On Saturday 13 November 2010 17:21:37 you wrote:
> On 2010/11/12 4:26, Victor Stinner wrote:
>  > On Thursday 11 November 2010 17:07:28 Hirokazu Yamamoto wrote:
>  >> Hello. Is it possible to remove Win32 ANSI API (ie: GetFileAttributesA)
>  >> and only use Win32 WIDE API (ie: GetFileAttributesW)?
>  >> Mainly in posixmodule.c.
>  > 
>  > Even if I hate the MBCS encoding, because it replaces undecodable
> 
> characters
> 
>  > by similar glyphs by default, I'm not certain that it is a good idea
> 
> to drop
> 
>  > the bytes API.
> 
> On 2010/11/12 21:08, Victor Stinner wrote:
> > On Thursday 11 November 2010 23:01:32 you wrote:
> >>> Sure, it will divide the number of lines, of the code specific to
> >>> Windows, by two.
> >> 
> >> Can we get most of the code cleanup benefit without the backwards
> >> compatibility risk by doing the decode from 'mbcs' on our side of the
> >> fence?
> > 
> > I created PyUnicode_FSDecoder, a ParseTuple converter used to work on
> > unicode paths, instead of bytes paths. On Windows, this converter uses
> > mbcs encoding in strict mode, whereas Windows converter uses replace
> > error handler to decode, and ignore to encode. So I don't think that we
> > should this converter on Windows.
> > 
> >> That is, have code that was the C equivalent of:
> >> 
> >> arg_is_bytes = not isinstance(arg, str)
> >> 
> >> if arg_is_bytes:
> >>    val = _decode_mbcs(arg)
> >>    # Decoding error checking here
> >> 
> >> else:
> >>    val = arg
> >> 
> >> # Common processing using WIDE API
> >> 
> >> if arg_is_bytes:
> >>    result = _encode_mbcs(wide_result)

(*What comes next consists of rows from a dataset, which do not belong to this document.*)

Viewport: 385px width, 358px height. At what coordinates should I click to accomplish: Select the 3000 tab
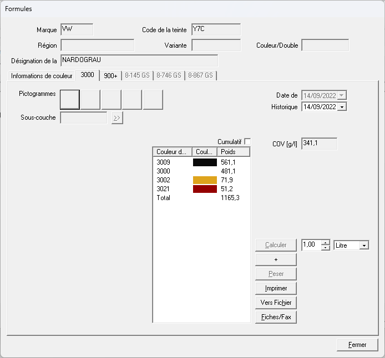tap(88, 75)
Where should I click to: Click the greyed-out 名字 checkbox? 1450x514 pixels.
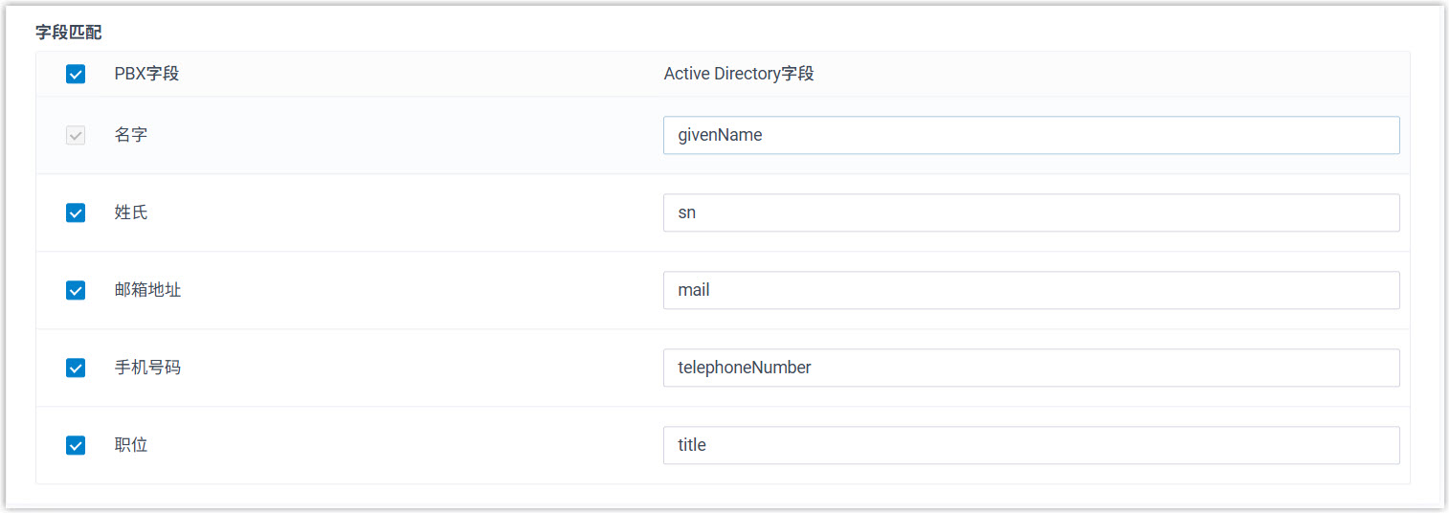76,135
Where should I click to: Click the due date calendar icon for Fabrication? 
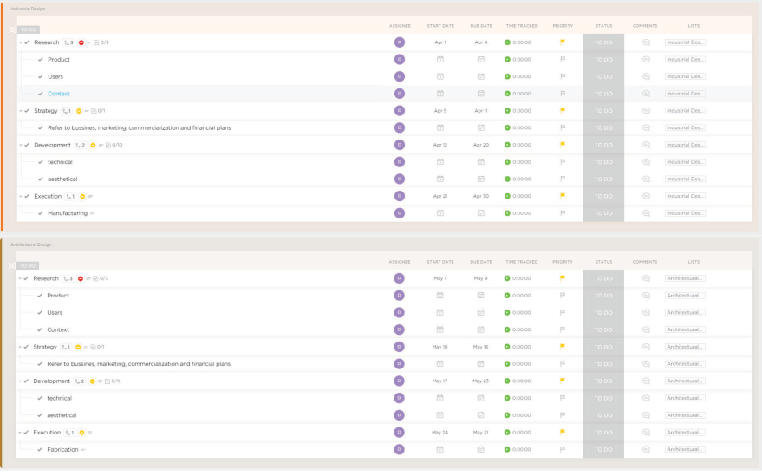tap(480, 450)
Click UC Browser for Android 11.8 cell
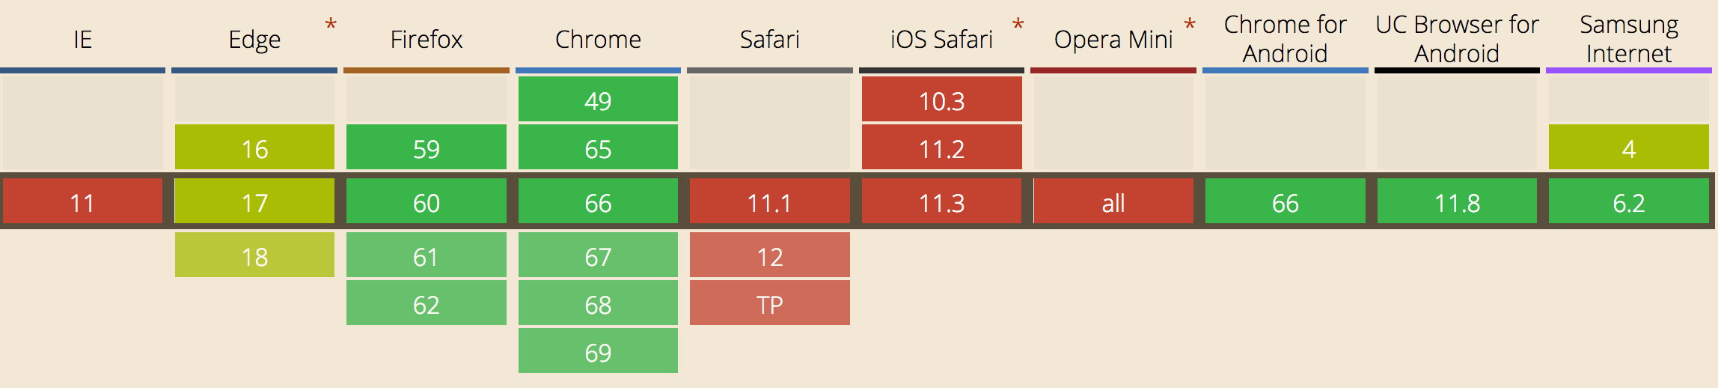The image size is (1718, 388). (1457, 201)
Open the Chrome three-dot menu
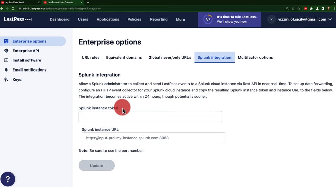Screen dimensions: 336x187 coord(333,8)
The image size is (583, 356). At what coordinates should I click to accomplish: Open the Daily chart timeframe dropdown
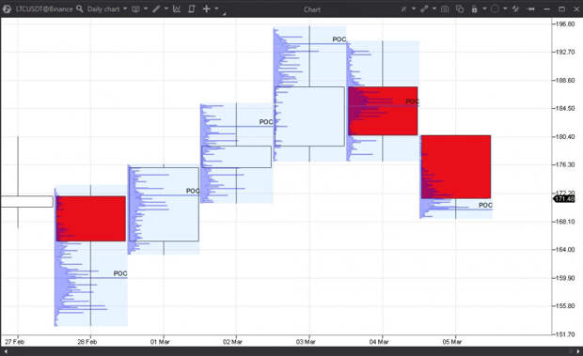107,9
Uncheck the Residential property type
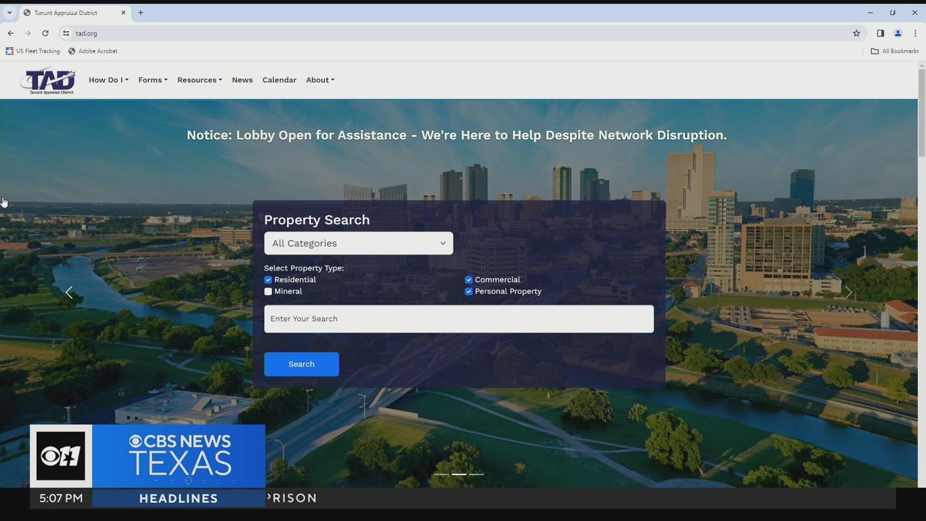Screen dimensions: 926x521 click(268, 280)
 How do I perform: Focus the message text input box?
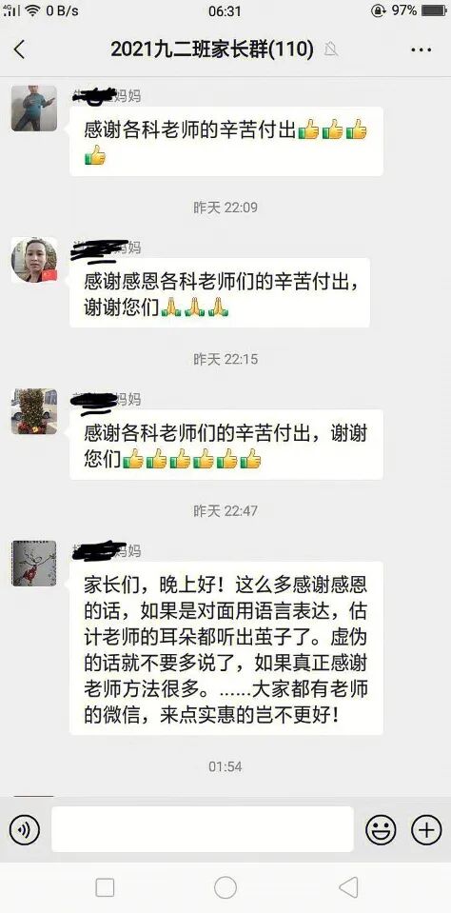pyautogui.click(x=203, y=829)
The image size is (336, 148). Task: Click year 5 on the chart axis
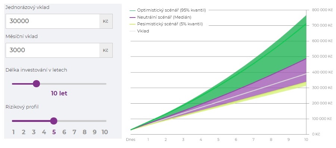[218, 140]
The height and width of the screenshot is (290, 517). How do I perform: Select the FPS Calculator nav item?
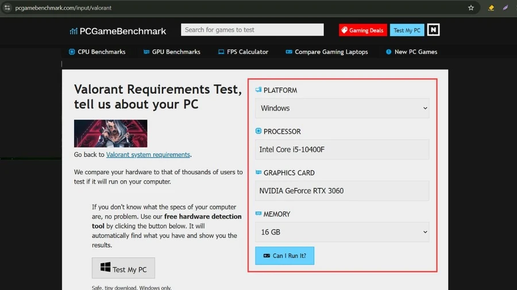point(244,52)
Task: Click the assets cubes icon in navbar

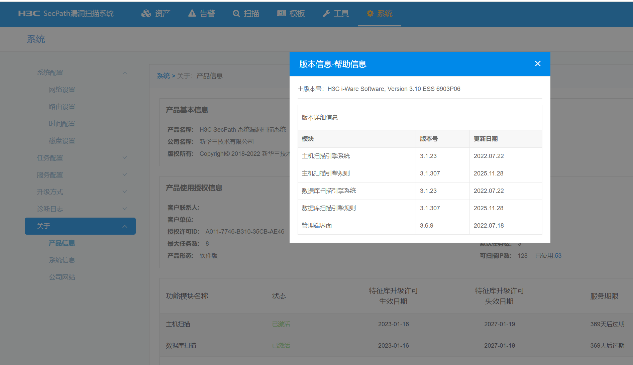Action: tap(146, 13)
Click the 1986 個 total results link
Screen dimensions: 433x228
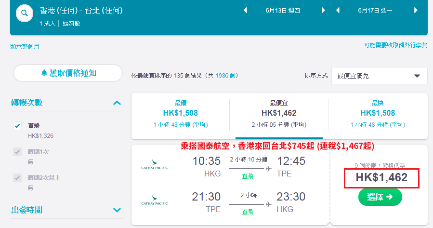pos(225,76)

> >>    # Encoding error checking here
> >> 
> >> else:
> >>    result = wide_result
> > 
> > This doesn't make the code shorter, it may be longer than the actual
> > code, and it is less compliant with the Windows native API...
> 
> Is it possible to implement new PyArg_ParseTuple converter to use
>      PyUnicode_Decode(const char *s,
>                       Py_ssize_t size,
>                       const char *encoding, /* mbcs */
>                       const char *errors) /* replace */
> and use it?

Yes, but how do you check if the input argument is a bytes or a str object 
with your PyArg_Parse converter? You should use "O" format and manually 
convert it to unicode, and then convert the result back to bytes (if the input 
was bytes). It don't think that it makes the code shorter.

The code is currently working. The question is if we have to drop the ANSI API 
now, later or never. It looks like the decision moves to "later" (deprecate in 
3.2, remove in 3.3). I still think that drop now doesn't really hurt.